KPU Tapanuli Selatan sendiri, lanjutnya berdasarkan hasil pengumuman pada laman resmi mereka baru mengumumkan penetapan perolehan suara hasil Pilkada Tapsel 2020 pada tanggal 16 Desember 2020. Artinya bisa dilihat bahwa saat klien kami mengajukan permohonan sengketa pada tanggal 18 Desember tepatnya pukul 00.06 WIB itu belum melewati batas tenggang waktu.

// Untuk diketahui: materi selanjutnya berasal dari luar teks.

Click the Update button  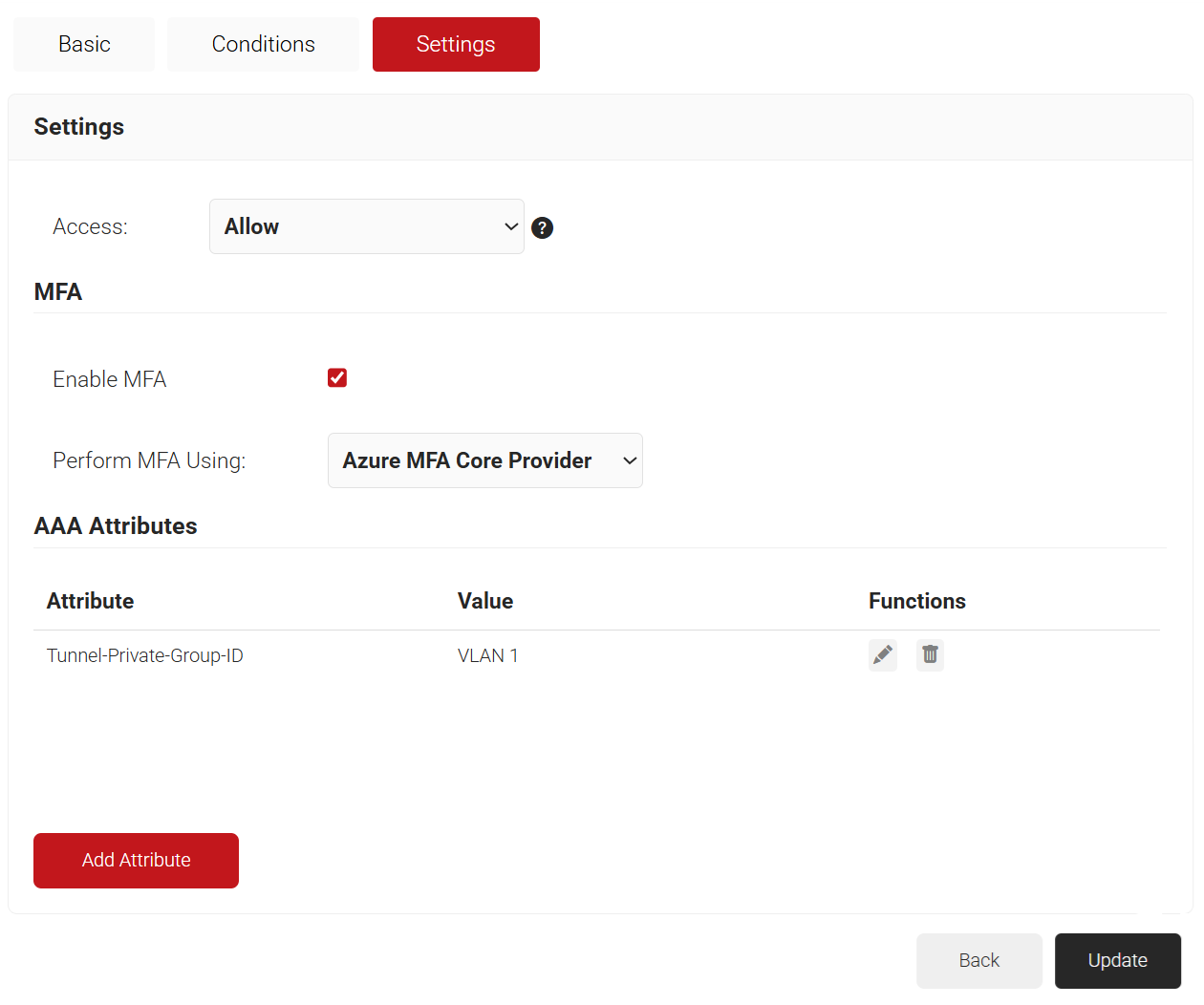1117,960
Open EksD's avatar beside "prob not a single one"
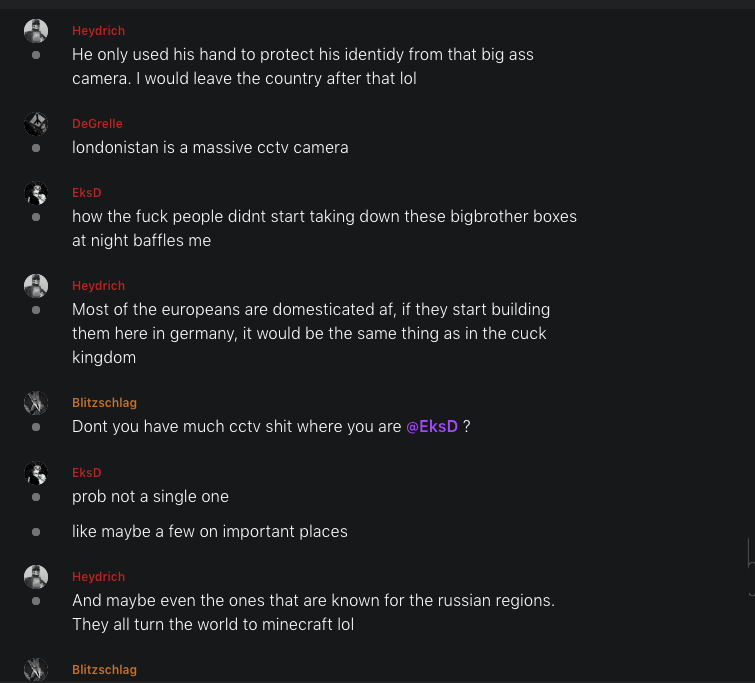Image resolution: width=755 pixels, height=683 pixels. click(x=36, y=473)
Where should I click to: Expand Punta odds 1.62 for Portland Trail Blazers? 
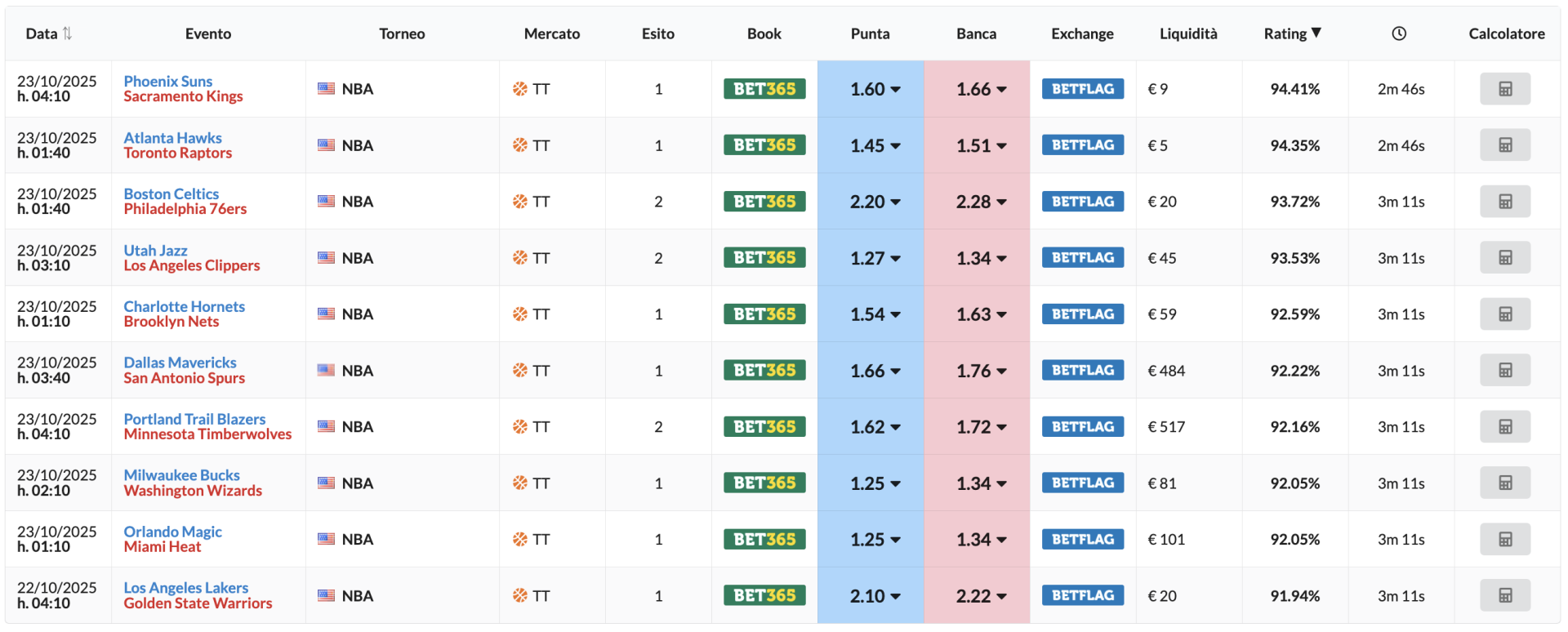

Masih menurut Ranto, pada persidangan tanggal 28 Januari 2021 di Panel 2 Sidang Mahkamah Konstitusi bukti untuk membantah itu sudah dikonfirmasi langsung oleh Hakim Mahkamah yaitu dengan mempertanyakan langsung kapan KPU Tapanuli Selatan mengumumkan Hasil Rekapitulasi tersebut di laman websitenya? Saat itu Hakim Mahkamah sendiri yang jelas-jelas menyatakan pengumuman tersebut diunggah ke laman KPU Tapsel pada tanggal 16 Desember 2020, dan kami memiliki bukti tersebut.
Jika KPU Tapsel mengaku mengumumkan hasil rekapitulasi tersebut pada papan pengumuman pada tanggal 15 Desember 2020, tentu kita menolak jika tenggang waktu dihitung sejak diumumkan di papan pengumuman, karena tenggang waktu dihitung sejak kita memasukkan permohonan secara daring/online.

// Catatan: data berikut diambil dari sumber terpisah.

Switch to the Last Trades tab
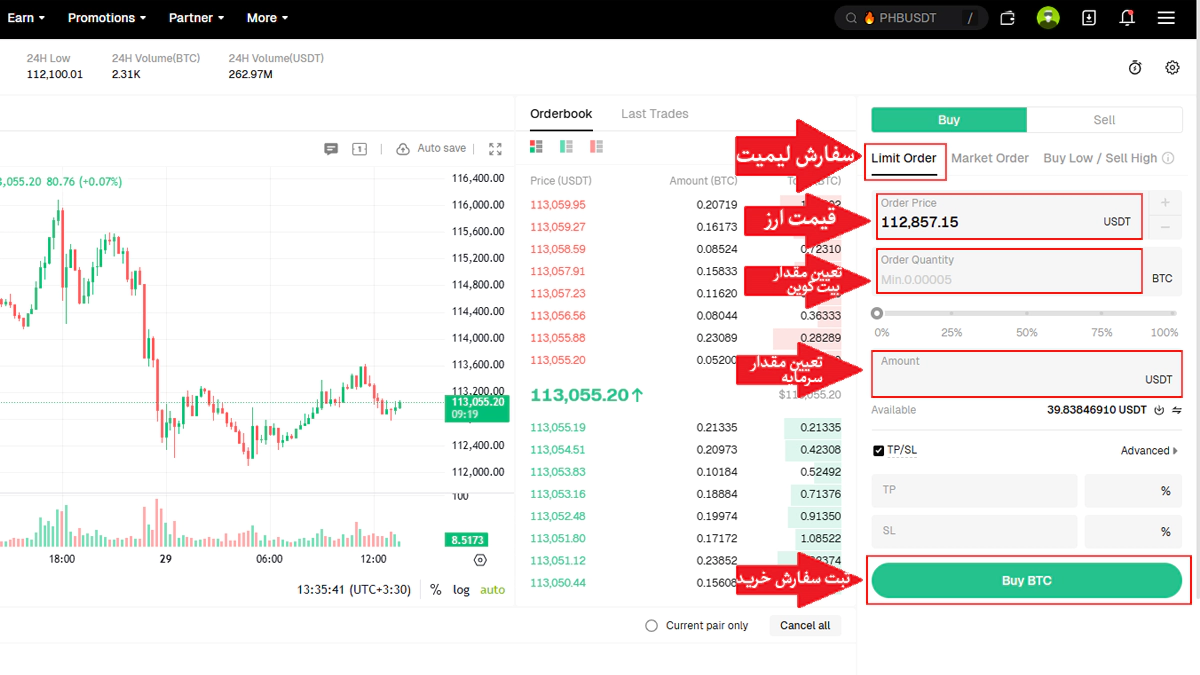 654,113
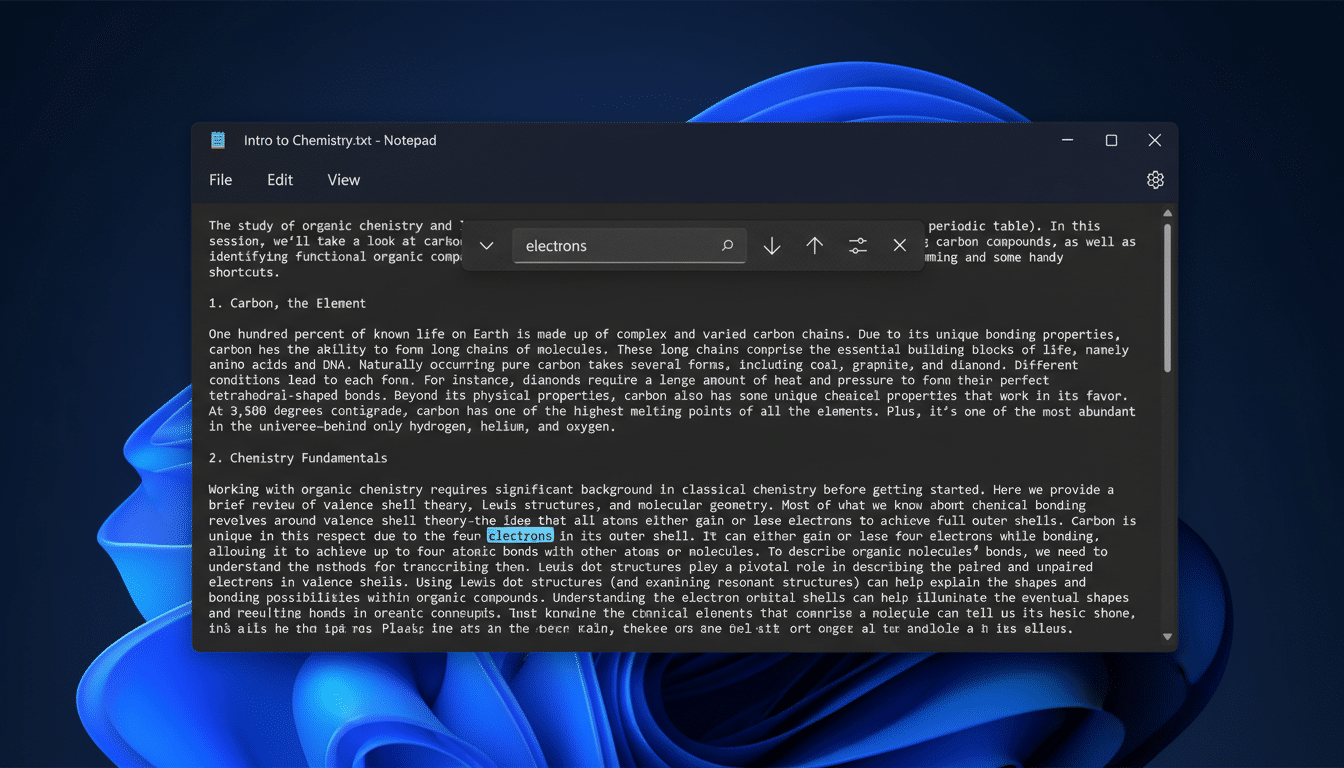The width and height of the screenshot is (1344, 768).
Task: Click the magnifier icon to run the search
Action: point(729,245)
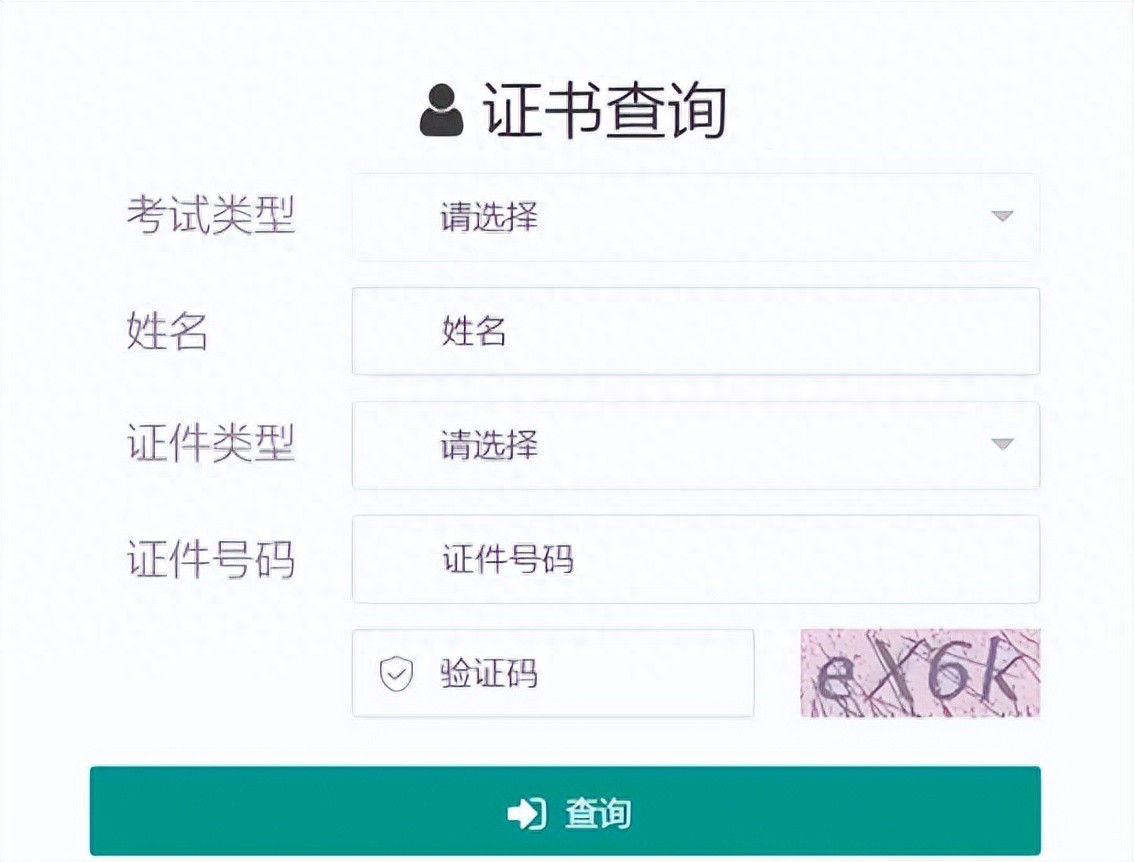Click the 证书查询 page heading
Screen dimensions: 1134x862
(605, 110)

“Bagaimana mungkin Hakim Mahkamah Konstitusi membandingkan tanggal kalender pengumuman di papan dengan tanggal pengumuman online? Jika menghitung kalender batas pengajuan permohonan dihitung setelah pengumuman di papan, apakah Hakim Mahkamah akan menerima jika seandainya Permohonan kami tersebut hanya ditempel di papan pengumuman juga? tidak diajukan secara online/daring ,” ungkapnya.

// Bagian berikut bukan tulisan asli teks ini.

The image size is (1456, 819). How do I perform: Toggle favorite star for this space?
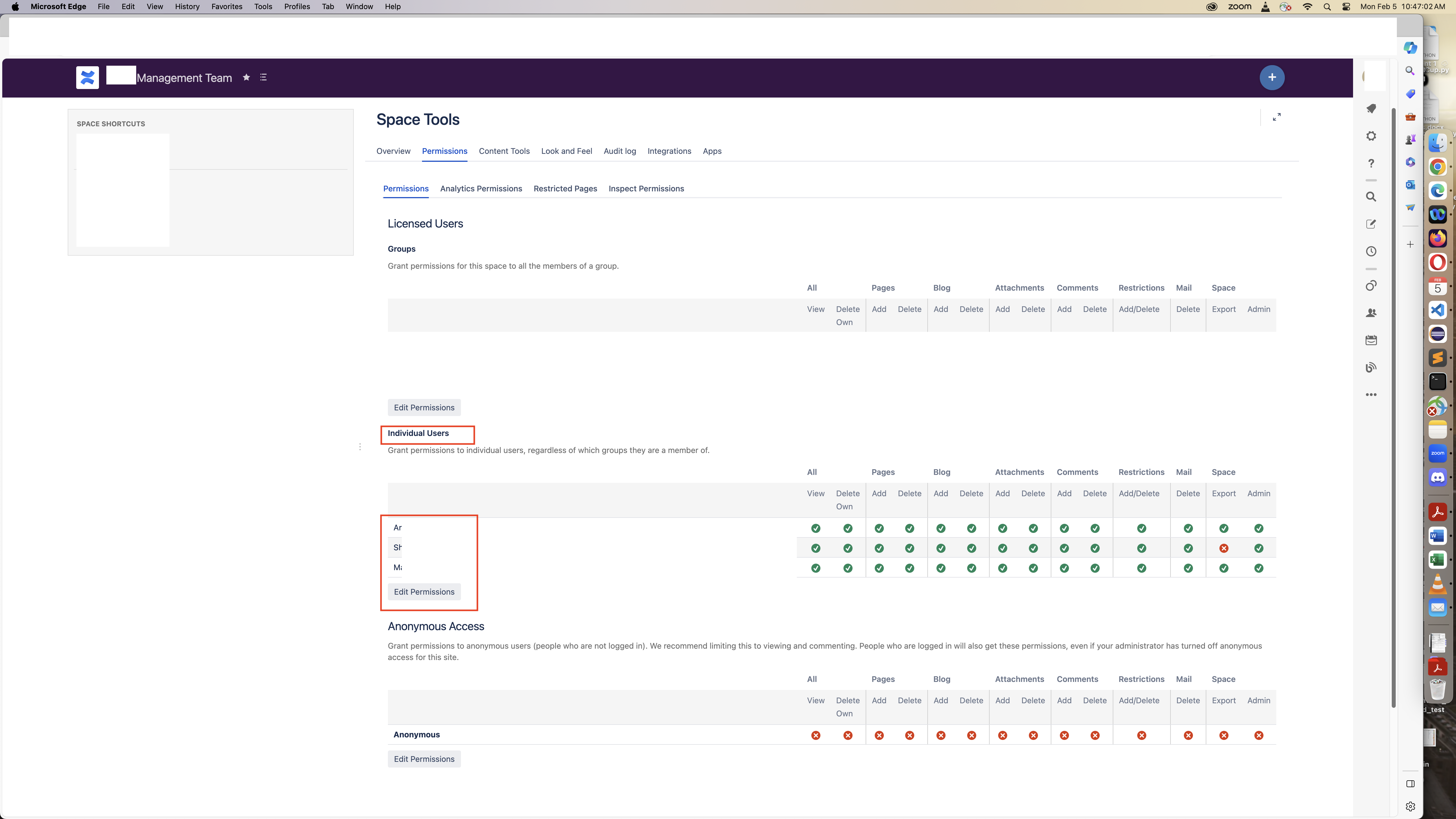246,77

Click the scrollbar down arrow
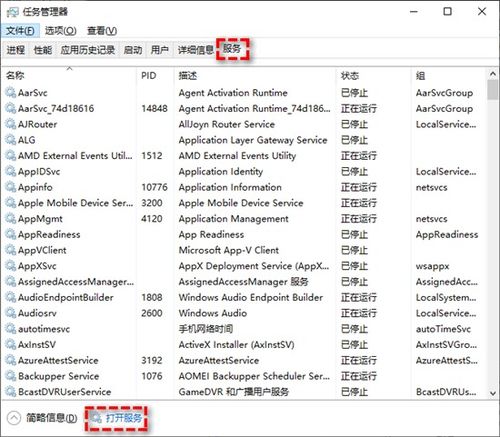[x=493, y=393]
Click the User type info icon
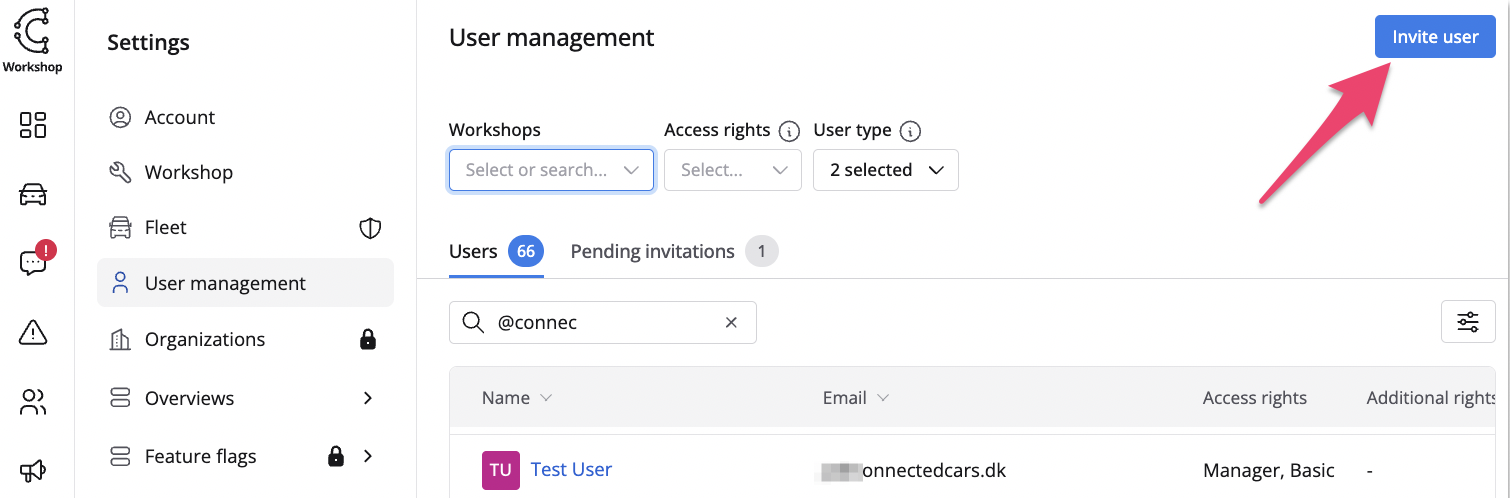1510x498 pixels. click(909, 131)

Hal lain yang membuat kami melaporkan Hakim Mahkamah Konstitusi tersebut karena Terlapor tidak memperlakukan sama didepan hukum dan tidak konsisten dalam memutuskan perkara lainnya. Sebab, gugatan Pilkada Samosir yang sudah melewati batas waktu pengajuan sengketa sebagaimana yang bisa dilihat dari dokumen permohonan dan dokumen pihak terkait, namun perkaranya justru hingga saat ini masih berlanjut hingga ke sidang pembuktian.
“Ini kami nilai sebagai hal yang melanggar etik hakim dimana mereka tidak memperlakukan azas persamaan dalam hukum terkait perkara permohonan sengketa Pilkada Tapsel 2020 dan perkara permohonan Pilkada Samosir 2020. Hakim Mahkamah Konstitusi bahkan tidak mempertimbangan 354 bukti-bukti yang kami berikan dan bahkan sudah disahkan oleh Mahkamah, apa gunanya menghabiskkan banyak biaya untuk mengadukan kecurangan pemilu jika hanya ditolak berdasarkan hitungan kalender? Ini yang membuat kita mengadukan Haim Mahkamah Konstitusi ke Dewan etik,” pungkasnya.